▶ _The problem_: Print, exactly as written, every line from the first line of the records below through the line containing "You are a computer-use agent. The image", and nothing further.

[Stored records]
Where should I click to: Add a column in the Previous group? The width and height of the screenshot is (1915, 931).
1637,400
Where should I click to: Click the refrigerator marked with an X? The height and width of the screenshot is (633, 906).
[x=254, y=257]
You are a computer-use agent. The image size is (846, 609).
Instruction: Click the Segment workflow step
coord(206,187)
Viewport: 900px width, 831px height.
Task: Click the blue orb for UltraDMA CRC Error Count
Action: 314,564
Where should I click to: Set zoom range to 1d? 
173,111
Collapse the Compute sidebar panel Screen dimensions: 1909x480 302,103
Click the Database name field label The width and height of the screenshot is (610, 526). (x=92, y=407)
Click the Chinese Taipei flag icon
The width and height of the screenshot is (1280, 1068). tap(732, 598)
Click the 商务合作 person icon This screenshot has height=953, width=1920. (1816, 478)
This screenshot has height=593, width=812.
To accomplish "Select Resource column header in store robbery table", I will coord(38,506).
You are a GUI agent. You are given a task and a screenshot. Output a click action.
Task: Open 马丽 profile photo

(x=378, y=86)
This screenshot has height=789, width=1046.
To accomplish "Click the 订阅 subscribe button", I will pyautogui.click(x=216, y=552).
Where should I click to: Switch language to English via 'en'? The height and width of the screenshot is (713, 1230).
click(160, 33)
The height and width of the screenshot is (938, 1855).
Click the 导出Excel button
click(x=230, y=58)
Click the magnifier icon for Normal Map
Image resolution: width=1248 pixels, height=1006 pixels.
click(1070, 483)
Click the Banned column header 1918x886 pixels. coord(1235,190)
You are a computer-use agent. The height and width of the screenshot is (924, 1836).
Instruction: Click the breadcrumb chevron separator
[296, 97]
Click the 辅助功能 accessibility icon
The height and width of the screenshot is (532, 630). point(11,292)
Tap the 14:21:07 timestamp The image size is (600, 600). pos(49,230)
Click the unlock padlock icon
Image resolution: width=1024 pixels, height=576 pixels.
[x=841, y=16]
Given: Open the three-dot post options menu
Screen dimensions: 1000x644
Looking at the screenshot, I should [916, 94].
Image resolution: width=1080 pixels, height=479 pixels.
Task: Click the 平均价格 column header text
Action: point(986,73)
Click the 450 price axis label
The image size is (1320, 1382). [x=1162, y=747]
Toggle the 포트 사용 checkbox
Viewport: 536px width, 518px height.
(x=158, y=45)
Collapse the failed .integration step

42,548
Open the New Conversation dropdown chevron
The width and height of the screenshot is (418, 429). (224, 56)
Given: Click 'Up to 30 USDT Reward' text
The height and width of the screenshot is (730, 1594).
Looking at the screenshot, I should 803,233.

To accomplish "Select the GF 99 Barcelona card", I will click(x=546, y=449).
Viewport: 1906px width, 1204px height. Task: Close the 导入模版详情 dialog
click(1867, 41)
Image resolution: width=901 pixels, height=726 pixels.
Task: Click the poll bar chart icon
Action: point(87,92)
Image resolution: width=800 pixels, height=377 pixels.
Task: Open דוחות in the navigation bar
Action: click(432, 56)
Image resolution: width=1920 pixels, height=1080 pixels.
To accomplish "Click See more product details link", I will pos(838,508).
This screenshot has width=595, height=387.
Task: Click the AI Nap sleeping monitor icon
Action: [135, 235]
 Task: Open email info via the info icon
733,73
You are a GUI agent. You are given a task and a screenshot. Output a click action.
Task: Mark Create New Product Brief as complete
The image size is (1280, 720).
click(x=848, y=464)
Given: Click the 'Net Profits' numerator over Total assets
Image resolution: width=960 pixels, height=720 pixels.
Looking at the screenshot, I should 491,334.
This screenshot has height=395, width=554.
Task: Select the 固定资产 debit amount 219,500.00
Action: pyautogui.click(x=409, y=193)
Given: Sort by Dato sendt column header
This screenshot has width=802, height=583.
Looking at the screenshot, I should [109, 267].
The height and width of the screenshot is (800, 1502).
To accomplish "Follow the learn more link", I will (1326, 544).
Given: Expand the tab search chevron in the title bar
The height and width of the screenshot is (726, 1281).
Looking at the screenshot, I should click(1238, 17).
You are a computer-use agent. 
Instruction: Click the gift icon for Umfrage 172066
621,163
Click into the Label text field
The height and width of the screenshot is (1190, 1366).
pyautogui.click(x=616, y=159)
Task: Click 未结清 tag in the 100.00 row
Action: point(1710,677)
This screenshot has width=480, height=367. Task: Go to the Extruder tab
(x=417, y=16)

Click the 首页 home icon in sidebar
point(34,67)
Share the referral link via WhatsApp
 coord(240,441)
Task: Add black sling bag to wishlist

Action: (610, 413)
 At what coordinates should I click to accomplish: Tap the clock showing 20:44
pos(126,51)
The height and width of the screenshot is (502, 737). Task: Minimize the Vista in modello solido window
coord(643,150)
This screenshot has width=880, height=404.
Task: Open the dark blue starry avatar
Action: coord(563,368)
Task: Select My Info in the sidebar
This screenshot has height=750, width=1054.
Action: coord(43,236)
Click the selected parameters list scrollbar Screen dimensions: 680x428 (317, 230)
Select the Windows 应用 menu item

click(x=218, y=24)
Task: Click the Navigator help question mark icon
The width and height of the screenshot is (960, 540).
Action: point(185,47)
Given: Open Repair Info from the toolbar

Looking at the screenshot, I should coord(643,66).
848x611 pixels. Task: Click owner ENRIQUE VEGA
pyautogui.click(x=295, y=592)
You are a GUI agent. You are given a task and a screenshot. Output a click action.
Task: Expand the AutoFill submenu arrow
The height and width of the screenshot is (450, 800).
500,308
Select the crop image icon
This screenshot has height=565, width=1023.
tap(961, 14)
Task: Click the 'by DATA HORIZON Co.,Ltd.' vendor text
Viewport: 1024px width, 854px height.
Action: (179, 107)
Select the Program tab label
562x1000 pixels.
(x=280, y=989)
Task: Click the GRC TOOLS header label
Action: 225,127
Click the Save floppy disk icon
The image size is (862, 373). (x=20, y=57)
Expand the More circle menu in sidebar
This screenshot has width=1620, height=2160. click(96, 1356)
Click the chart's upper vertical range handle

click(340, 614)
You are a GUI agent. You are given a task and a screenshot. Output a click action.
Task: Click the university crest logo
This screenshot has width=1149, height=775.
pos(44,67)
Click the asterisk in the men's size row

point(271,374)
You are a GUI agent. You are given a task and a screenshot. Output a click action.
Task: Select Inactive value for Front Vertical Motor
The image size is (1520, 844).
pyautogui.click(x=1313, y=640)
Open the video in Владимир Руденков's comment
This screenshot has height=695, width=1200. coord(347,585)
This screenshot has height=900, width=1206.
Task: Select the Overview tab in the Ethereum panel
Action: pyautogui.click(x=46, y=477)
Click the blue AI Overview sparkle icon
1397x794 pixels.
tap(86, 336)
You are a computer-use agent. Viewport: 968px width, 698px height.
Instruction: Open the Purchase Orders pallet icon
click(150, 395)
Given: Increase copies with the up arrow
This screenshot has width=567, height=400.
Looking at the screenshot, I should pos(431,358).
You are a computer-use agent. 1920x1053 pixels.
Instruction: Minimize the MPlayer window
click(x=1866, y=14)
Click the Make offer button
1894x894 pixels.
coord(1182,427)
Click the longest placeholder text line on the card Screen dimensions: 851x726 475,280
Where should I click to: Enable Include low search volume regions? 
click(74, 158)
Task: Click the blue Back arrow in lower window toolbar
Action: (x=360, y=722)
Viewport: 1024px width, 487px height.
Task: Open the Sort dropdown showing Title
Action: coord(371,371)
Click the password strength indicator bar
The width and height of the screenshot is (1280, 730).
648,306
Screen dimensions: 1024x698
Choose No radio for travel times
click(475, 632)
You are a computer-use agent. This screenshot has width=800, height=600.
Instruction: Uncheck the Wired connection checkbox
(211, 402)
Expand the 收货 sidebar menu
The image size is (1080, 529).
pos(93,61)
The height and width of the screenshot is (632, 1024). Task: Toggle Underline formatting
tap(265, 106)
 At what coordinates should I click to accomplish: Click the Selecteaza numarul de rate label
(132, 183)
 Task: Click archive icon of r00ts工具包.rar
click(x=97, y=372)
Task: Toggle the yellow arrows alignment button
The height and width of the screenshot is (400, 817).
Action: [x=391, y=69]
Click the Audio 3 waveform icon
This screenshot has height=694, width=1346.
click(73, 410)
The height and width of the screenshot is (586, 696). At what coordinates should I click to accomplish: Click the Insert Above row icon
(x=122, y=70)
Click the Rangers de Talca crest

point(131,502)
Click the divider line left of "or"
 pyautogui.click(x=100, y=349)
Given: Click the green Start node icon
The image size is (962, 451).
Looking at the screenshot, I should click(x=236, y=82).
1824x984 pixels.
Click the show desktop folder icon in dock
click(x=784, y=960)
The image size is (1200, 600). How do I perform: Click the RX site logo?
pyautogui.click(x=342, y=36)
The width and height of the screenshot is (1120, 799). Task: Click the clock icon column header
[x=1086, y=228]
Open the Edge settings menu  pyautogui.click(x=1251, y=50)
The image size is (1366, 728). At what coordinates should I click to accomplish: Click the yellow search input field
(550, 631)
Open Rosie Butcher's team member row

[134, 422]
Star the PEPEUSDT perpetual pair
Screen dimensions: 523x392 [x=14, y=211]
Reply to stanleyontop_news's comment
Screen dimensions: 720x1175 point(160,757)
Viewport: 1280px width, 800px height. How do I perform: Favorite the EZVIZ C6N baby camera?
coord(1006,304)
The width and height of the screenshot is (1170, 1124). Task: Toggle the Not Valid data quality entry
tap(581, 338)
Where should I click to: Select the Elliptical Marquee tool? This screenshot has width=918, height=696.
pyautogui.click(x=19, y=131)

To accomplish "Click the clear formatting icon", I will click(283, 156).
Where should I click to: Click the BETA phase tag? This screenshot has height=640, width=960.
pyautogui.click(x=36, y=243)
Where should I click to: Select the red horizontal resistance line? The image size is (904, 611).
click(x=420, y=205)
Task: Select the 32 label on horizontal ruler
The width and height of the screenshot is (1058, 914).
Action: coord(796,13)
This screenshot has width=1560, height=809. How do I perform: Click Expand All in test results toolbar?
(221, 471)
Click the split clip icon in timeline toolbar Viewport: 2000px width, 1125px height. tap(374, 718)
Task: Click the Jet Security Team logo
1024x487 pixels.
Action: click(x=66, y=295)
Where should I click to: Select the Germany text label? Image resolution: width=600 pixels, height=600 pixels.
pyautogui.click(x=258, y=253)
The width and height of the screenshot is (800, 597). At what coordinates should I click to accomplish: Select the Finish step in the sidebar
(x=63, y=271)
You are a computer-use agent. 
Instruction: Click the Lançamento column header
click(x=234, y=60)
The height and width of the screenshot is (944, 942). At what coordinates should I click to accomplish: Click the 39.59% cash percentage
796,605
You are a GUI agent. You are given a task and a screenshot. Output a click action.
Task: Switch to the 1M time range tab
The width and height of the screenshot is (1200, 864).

▶ _Written answer_:
Where should I click to: Add a column in the Previous group? The width and height of the screenshot is (1915, 931).
1637,400
Where should I click to: Click the refrigerator marked with an X? The height and width of the screenshot is (633, 906).
[x=254, y=257]
You are a computer-use agent. The image size is (846, 609).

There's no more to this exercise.